Here is a plot of the first 10 pc’s.

The first 3 graphs are the same PC’s I would expect in the first half of Steig’s data. The right half of the graph below should look the same. Yeah, they’re not too close.

I then decided to plot the eigenvectors.

This is the same as the patterns SteveM produced but if you’ve read the posts you see the pattern is different. I expected the secondary oscillation to be top left to bottom right but the ocean cell contamination of the data overpowered the spatial covariance of the matrix. The fact that ocean pixels are more stable created a non-spatially or less spatially autocorrelated pixels in the data so the pattern is between the ocean pixels positive and center land positive and a ring in between negative. A link to a movie which plays the data and shows the ocean pixel contamination clearly is here.

I will need to rerun the analysis masking the ocean contaminated parts which should result in the autocorrelation patterns we would expect.
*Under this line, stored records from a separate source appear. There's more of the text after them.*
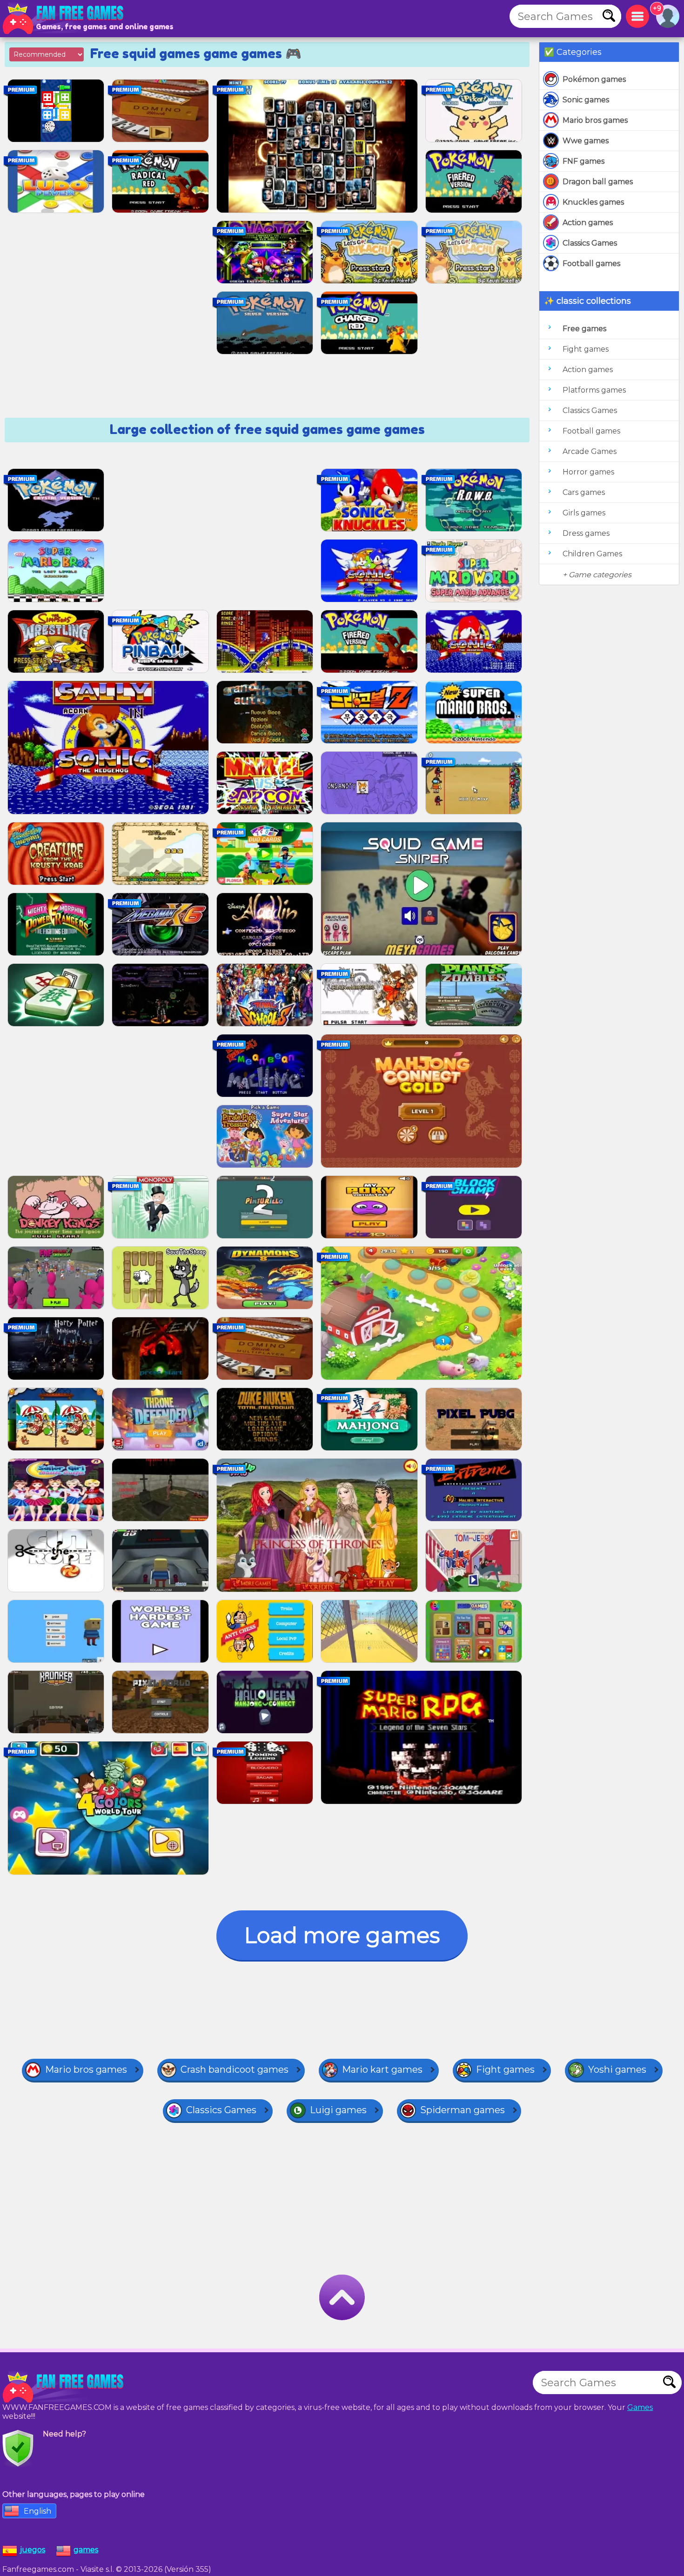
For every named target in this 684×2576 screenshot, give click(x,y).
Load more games (342, 1935)
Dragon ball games (598, 181)
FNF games (583, 161)
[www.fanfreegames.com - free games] (65, 2387)
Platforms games (594, 390)
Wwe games (586, 140)
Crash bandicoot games (234, 2069)
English (37, 2511)
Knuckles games (593, 202)
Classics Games (590, 243)
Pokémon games (594, 79)
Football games (591, 263)
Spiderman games (462, 2110)
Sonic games (586, 99)
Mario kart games (382, 2069)
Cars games (584, 492)
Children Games (592, 553)
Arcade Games (590, 451)
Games (640, 2407)
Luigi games (338, 2110)
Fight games (586, 349)
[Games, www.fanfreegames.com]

## Fluffy Clouds (Tim L) said

thanks for your work.

## Ryan O said

I think this helps show that the match between the surface data and AVHRR data is poor. If the match were good, then I would expect at least the first 2 eigenvectors to make a decent match. The first one is sort of similar, but the second one is definitely not. I wonder if the ocean contamination could explain the whole difference . . .

## Molon Labe said

You might make sure your higher order modes are not sensitively dependent on the data. Perhaps by making a small random net-zero adjustment to the data and repeating the decomposition and comparing the resulting eigenmodes.

## Jeff Id said

#3

There’s a lot of spatial autocorrelation in these set’s low orders yet so I wouldn’t expect much. You’ve been right before so can you tell me what would you expect to see from the test?

#2 Ryan,

Have you seen the movie at the link above? The sea pixels sit pretty flat while the continent oscillates up and down between them. I know you understand this better than me but I’ll say it anyway, unlike PC1, PC2 looks for the highest equal but opposite covariance across the dataset since PC1 removed them. I think the sea pixels are so strong they outweighed the spatial autocorrelation.

You have to be right though that cloud noise is making a difference.

## Molon Labe said

On the one hand, I’m thinking of numerical roundoff issues making it difficult to tease out the higher eigenmodes. If a slight perturbation of the data (slight being, say on the order of the measurement precision) gives wildly different results, then I don’t think you can have much confidence in them.

The basis of comparison would be to carry the analysis all the way through to computing temperature trends. I don’t think you can conclude anything by just comparing the shape of, say, the n’th eigenmode between the original and perturbed decomposition. The first n eigenmodes may just be a different basis for the “same” subspace, in which case the eigenmodes may be different but you’d still see the same trends.

On the other hand, consider the implications if such a slight perturbation – again mimicking measurement uncertainty – gave a significantly different temperature trend when you retain just 3 eigenmodes.

## Ryan O said

Jeff,

Yah, the movie is telling. I had done a similar thing in R so I could adjust the range (12-, 24-, 48-month means) and it’s always the same. The ocean inclusion definitely explains a lot – it certainly explains the coastal bands in eigens 2-4. But I wonder if that alone would wipe out the West Ant. eigen, or if adding the surface station back in and infilling would resurrect the original shape.